Tasks and exercises —
1 - List every person named in the salmon farm hearing article.
2 - According to the salmon farm hearing article, about how many people attended Monday night's hearing in Eastport?
3 - For each statement, decide whether the salmon farm hearing article supports it, and quote the words that settle it.
(a) The petition was signed by more than 300 people.
(b) The DMR hearing in Perry on the two lease applications lasted a single day.
(c) The Joint Standing Committee on Marine Resources sent the aquaculture bill to the full Legislature.

Source excerpt —
● ● ●

State law requires DMR to conduct public hearings on the petition spearheaded by the East Penobscot Environmental Alliance and the Conservation Law Foundation and signed by more than 300 people.

The waters off Eastport and Lubec are home to the majority of Maine’s 26 salmon farms, and Monday night’s hearing in Eastport hearing drew approximately 35 people – including fish farmers and representatives of the $110 million industry.

With the exception of three people, all who spoke objected to the petitioners’ proposals for stricter siting requirements and increased environmental monitoring of fish farms.

“Do you think fin fish aquaculture could survive if these regulations are adopted?” resident Dana Urquhart of Machiasport asked as Sal McCloskey, alliance president, explained the proposed changes.

“Absolutely,” replied Roger Fleming, CLF staff attorney. “It would make applications go much more smoothly.”

Fleming said CLF and others had just spent the better part of a week at a DMR public hearing in Perry on two aquaculture lease applications in Passamaquoddy Bay. If adequate siting information had been required of the applicant, that hearing would not have stretched to three days, he said.

The petitioners are asking that applicants for fin fish leases be required to supply more information on a proposed site, including longer and more in-depth studies on the characteristics of the ocean bottom, marine and plant life beneath the proposed pen site, and environmental conditions, including wind speed, tidal actions and water quality.

The petitioners also want the application to include a description of all commercial and recreational fishing in the lease area and all existing or potential uses of the area for recreation, habitat for wildlife or marine species and the conservation value to publicly or privately protected riparian lands.

That is “a ridiculous amount of information” to require of an applicant, according to Robert Costa of Perry.

“They’ll be set up as a target for someone to throw darts at,” Costa said. “Making this process so difficult has brought in foreign firms. Why don’t we just take our national treasury and ship it to Canada or Norway?”

The large Canadian and Norwegian companies that dominate Maine salmon aquaculture are part of the reason the petitioners are seeking stricter regulations, according to one of McCloskey’s opening comments on the petition.

DMR’s existing regulations were developed at a time when aquaculture was “small-scale and mostly shellfish,” she said.

“The face of aquaculture has changed,” McCloskey said. “It has become agribusiness.”

Jeff Kaelin, governmental affairs coordinator for Connors Bros. Aquaculture, testified that his company supports that part of the petitioners’ request that has to do with expanded public notice of lease applications, but said he personally views other parts of the proposed changes as “an effort to zone the coast.”

“I think the real issue here is recreational,” Kaelin said. “We went through all of this in the Legislature.”

Earlier this year, the Joint Standing Committee on Marine Resources considered proposed changes to Maine’s aquaculture lease law, including those requested by the petitioners and others proposed by DMR. The members failed to reach unanimous agreement and the bill never left committee.

● ● ●

Rows —
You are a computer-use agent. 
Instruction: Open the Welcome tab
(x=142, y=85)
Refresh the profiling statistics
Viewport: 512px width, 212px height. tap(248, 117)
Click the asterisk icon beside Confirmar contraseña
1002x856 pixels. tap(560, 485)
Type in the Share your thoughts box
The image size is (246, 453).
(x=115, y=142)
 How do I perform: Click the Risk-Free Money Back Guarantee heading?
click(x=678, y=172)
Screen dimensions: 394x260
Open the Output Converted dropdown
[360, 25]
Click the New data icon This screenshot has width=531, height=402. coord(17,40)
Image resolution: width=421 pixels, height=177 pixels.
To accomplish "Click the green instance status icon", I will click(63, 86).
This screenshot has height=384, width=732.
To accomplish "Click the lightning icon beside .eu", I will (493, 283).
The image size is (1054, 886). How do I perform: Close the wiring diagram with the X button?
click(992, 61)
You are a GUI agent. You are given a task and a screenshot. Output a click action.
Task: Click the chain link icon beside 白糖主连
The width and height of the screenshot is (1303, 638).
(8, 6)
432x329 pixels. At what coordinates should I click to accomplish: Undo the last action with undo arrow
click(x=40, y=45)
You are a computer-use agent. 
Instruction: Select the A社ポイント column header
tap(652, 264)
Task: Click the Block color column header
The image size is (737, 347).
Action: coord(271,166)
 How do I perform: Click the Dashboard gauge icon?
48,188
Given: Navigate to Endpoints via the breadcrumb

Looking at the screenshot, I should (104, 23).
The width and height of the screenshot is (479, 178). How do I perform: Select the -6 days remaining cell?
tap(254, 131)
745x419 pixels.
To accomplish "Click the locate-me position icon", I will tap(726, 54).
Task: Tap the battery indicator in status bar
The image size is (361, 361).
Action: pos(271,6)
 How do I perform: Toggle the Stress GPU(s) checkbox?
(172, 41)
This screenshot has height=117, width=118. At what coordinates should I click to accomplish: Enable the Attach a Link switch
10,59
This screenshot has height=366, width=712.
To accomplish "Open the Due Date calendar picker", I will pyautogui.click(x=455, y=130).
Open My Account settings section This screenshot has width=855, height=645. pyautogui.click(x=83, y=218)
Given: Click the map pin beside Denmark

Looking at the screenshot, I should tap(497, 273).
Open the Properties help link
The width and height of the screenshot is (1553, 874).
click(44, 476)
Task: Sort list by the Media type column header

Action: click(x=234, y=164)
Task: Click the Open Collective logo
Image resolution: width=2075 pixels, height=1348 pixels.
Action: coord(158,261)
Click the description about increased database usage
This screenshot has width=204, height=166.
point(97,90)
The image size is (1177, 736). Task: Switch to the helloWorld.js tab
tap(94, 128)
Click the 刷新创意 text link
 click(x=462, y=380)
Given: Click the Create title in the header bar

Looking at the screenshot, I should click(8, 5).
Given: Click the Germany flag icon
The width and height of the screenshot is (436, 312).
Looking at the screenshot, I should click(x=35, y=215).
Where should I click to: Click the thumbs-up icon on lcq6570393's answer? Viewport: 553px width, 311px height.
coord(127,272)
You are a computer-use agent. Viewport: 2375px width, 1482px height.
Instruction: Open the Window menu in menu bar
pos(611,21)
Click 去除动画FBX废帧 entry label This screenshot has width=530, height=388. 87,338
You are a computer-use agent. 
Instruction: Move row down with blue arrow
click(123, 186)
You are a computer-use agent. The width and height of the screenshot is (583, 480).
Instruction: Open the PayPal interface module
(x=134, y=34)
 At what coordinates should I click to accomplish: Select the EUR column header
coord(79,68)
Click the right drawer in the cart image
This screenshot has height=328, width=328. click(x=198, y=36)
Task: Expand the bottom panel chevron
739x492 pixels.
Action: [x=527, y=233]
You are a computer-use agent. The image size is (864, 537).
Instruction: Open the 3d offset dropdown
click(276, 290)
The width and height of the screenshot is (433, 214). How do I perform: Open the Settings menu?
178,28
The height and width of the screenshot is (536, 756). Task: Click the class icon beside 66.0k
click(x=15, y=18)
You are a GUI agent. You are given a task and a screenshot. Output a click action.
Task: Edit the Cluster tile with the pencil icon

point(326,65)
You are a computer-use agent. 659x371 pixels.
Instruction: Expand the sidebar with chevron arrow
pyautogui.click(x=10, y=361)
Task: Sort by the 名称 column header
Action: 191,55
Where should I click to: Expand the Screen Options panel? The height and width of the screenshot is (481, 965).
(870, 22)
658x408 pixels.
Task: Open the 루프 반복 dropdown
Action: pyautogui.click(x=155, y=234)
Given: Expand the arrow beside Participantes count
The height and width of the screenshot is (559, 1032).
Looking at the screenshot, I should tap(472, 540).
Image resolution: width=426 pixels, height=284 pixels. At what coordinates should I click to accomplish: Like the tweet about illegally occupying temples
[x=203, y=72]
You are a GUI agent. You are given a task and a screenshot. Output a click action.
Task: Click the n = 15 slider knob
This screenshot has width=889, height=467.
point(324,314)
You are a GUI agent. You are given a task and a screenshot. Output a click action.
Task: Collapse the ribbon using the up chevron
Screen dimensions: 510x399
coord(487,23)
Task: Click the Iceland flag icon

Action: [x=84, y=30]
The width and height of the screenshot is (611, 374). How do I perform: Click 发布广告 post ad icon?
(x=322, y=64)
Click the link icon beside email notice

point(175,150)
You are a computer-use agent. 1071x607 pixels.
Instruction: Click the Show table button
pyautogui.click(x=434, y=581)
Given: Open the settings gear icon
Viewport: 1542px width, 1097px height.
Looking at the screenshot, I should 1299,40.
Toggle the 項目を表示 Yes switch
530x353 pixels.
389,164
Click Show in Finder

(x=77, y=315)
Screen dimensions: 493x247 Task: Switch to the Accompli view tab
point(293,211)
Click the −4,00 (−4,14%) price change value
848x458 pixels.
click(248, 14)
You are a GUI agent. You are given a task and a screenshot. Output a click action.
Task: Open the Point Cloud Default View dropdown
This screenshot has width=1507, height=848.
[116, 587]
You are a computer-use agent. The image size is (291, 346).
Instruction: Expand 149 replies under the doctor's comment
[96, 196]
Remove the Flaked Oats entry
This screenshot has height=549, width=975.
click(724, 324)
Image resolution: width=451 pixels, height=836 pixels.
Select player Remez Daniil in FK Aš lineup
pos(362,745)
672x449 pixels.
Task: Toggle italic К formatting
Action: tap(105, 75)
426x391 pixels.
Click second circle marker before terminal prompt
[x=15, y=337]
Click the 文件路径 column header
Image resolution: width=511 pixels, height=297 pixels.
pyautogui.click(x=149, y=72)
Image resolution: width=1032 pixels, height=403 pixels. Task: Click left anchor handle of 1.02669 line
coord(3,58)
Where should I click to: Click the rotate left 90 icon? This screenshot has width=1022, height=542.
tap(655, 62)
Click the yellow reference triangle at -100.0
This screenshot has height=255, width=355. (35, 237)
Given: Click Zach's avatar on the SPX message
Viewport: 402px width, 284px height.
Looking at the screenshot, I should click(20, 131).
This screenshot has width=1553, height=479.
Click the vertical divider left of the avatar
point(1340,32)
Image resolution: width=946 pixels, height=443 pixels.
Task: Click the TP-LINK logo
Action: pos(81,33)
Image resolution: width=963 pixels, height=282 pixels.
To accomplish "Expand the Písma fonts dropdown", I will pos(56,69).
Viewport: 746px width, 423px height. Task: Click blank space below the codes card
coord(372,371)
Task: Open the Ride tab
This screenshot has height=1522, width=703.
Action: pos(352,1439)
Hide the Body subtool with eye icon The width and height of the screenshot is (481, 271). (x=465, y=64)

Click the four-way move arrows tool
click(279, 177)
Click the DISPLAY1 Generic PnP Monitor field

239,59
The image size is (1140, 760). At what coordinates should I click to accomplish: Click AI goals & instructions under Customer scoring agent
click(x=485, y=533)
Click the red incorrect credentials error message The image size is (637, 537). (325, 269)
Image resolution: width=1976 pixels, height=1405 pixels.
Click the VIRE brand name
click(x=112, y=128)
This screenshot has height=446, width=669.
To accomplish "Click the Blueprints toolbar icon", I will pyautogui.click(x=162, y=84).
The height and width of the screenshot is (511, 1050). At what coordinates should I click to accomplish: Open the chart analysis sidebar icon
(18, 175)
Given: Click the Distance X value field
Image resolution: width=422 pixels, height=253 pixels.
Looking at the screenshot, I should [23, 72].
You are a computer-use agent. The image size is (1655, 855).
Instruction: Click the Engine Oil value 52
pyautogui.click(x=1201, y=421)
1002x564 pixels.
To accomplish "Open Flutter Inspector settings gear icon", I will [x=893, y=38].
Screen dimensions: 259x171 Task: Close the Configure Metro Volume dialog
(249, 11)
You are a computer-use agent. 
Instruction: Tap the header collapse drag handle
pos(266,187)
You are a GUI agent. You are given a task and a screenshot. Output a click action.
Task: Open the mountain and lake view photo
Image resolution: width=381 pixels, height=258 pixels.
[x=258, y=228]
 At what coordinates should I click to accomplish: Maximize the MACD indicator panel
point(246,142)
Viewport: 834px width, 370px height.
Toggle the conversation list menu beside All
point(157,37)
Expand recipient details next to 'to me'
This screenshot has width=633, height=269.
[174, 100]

● ● ●

Solutions to the tasks —
1 - Dana Urquhart, Sal McCloskey, Roger Fleming, Robert Costa, Jeff Kaelin

2 - Approximately 35 people.

3 -
(a) Yes: "signed by more than 300 people"
(b) No: "that hearing would not have stretched to three days"
(c) No: "the bill never left committee"